I was intimated to iConflict from a post on the excellent unpegged blog (which by the way has some of the most compelling writing I have encountered on the challenges of independent journalism and new media adoption in the midst of violence).
iConflict promises much. Their Facebook group states:
Other unique features will exist as well, including: originally produced video newscasts that will be syndicated on itunes and youtube, online discussion and commentary on user submitted news stories, interactive data mashups on countries in conflict, applications on external social networking sites, and other innovations that will make iConflict the premiere destination for users seeking information on international conflicts.
the fanfaronade goes on to proclaim that the site will “act as a fulcrum for change by increasing global awareness on important issues“. Clearly, those behind the site talk the talk.

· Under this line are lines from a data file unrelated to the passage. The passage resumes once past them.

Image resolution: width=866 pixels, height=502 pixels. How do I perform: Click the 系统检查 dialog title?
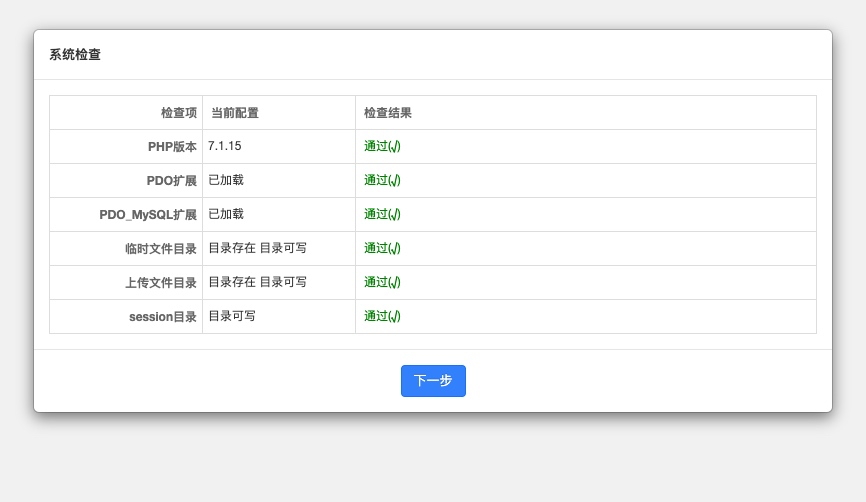coord(75,55)
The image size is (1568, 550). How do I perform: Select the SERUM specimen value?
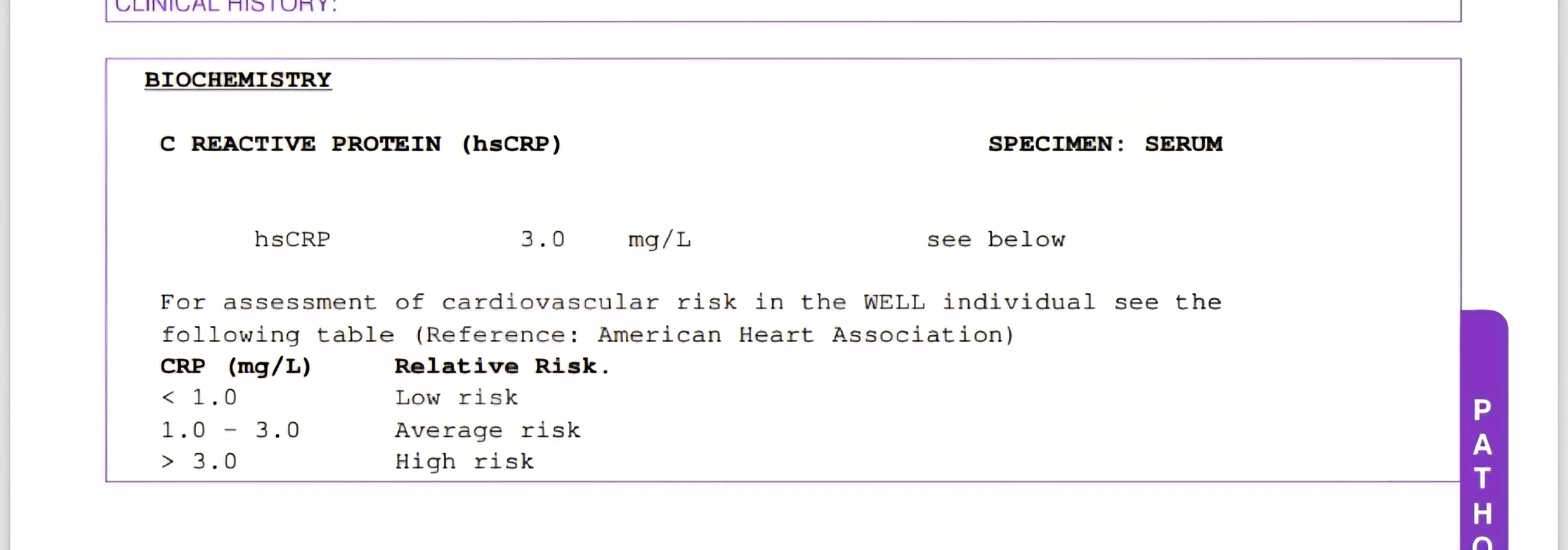[1183, 144]
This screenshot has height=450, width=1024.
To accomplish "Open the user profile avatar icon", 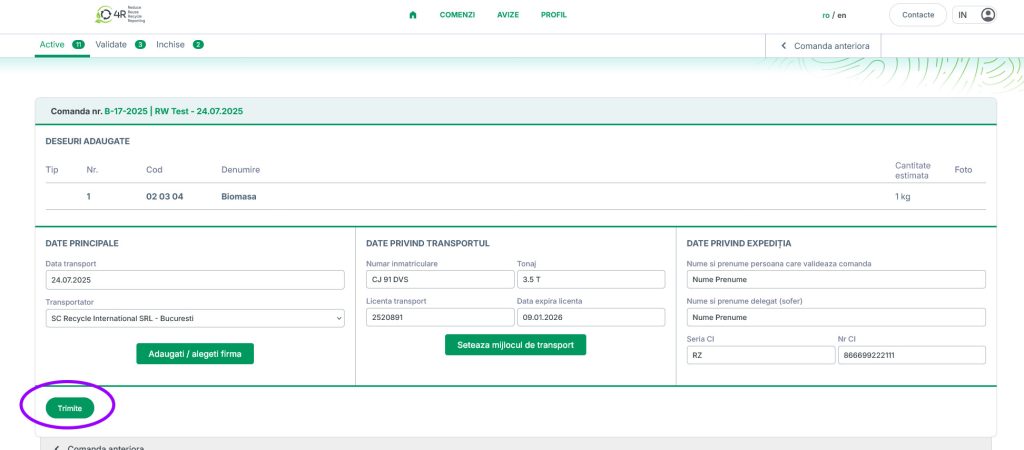I will coord(988,15).
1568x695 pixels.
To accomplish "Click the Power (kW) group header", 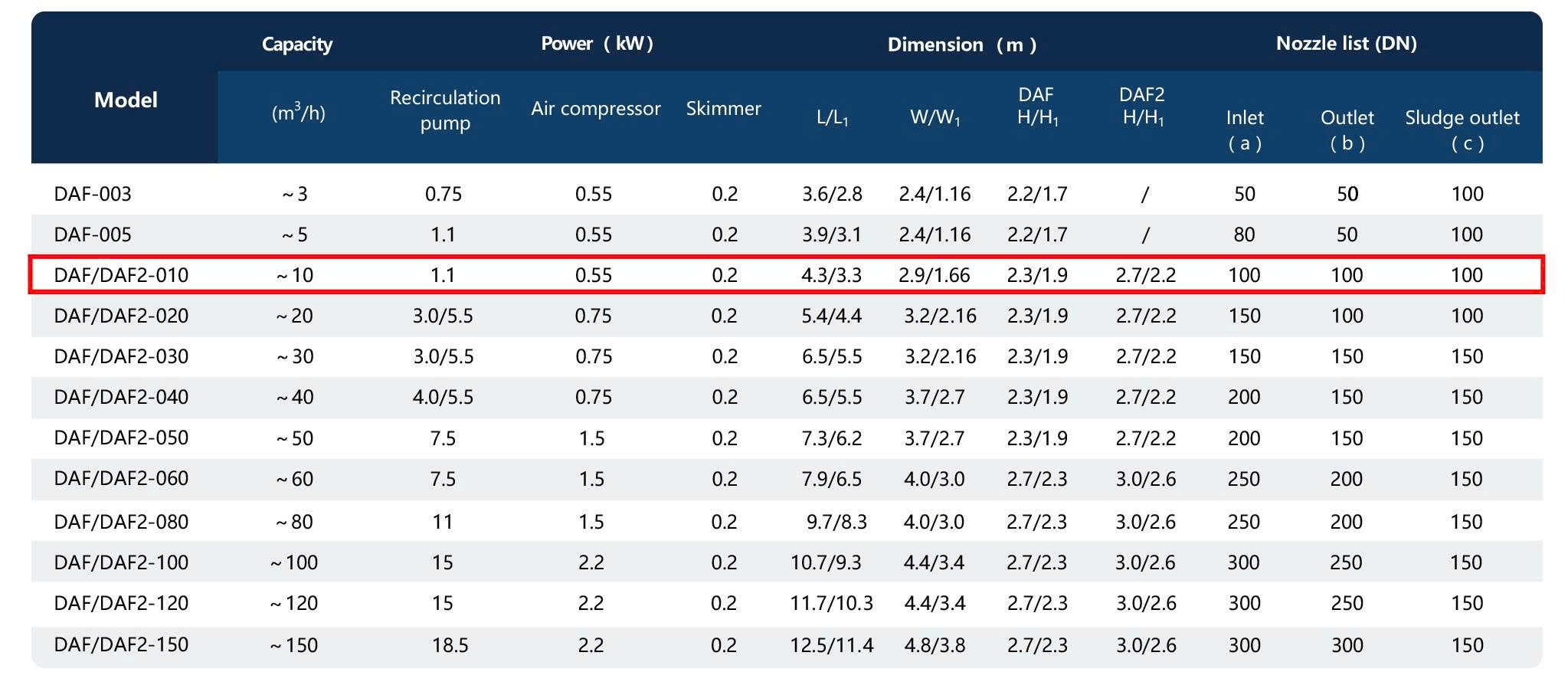I will 597,44.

But where it all comes crumbling down is when you actually visit the site. For starters, it looks terrible. When you are now competing with the likes of traditional media who have sophisticated citizen journalism initiatives as well as other, well set up, respected and meaningful citizen journalism initiatives, setting up yourself in the manner that iConflict does needs serious follow through in every single aspect of the site to make it exceptionally good – from design to content.
On all counts, iConflict fails. Miserably.
The site design looks amateurish and is cluttered with ads that are larger than some of the content features. All the stories are just plain links to news wire sites – where’s the citizen journalism in that?! Ditto with the videos. The photos section does not seem to have any. There is an annoying woman who plugs the site on a video that serves no real purpose other than to drive users away. Clicking on the Hot Spots section and on Sri Lanka, which by all accounts is one of the world’s most bloody conflicts today, brings up a SINGLE story. Sudan fares a little better – it gets all of two stories.
And they expect us to take iConflict seriously? On its Facebook page, it’s said that:
iConflict is dedicated to empowering people to share information, and discuss conflicts and crises, wherever they arise.
Frankly, this seems to be a page out of some spiel for venture capital that bears no relation whatsoever to the site and the content therein.
Sadly, I have seen this before – sites that promise much but actually deliver little or nothing. Visitors come at first, attracted by the marketing spiel but areangered or disappointed at what they see and never return.
Soft launches, waiting until the content is ripe, viral marketing, letting the content promote itself, cross fertilisation of and integration with other CJ sites, true mashups (there is not a shred of evidence on iConflict of mashups of any kind) are all marketing strategies, amongst many others, that are far more sustainable and effective than the exceedingly vulgar hype that iConflict expects us to believe that is a far cry from reality.
If you’re doing something, to it right and do it well. Else, don’t do it at all. I’ll be visiting iConflict again in a few months time (if it exists) but for the moment, this site is worth visiting for one reason only.
It is a text book example of everything a serious Citizen Journalism site and initiative should not be.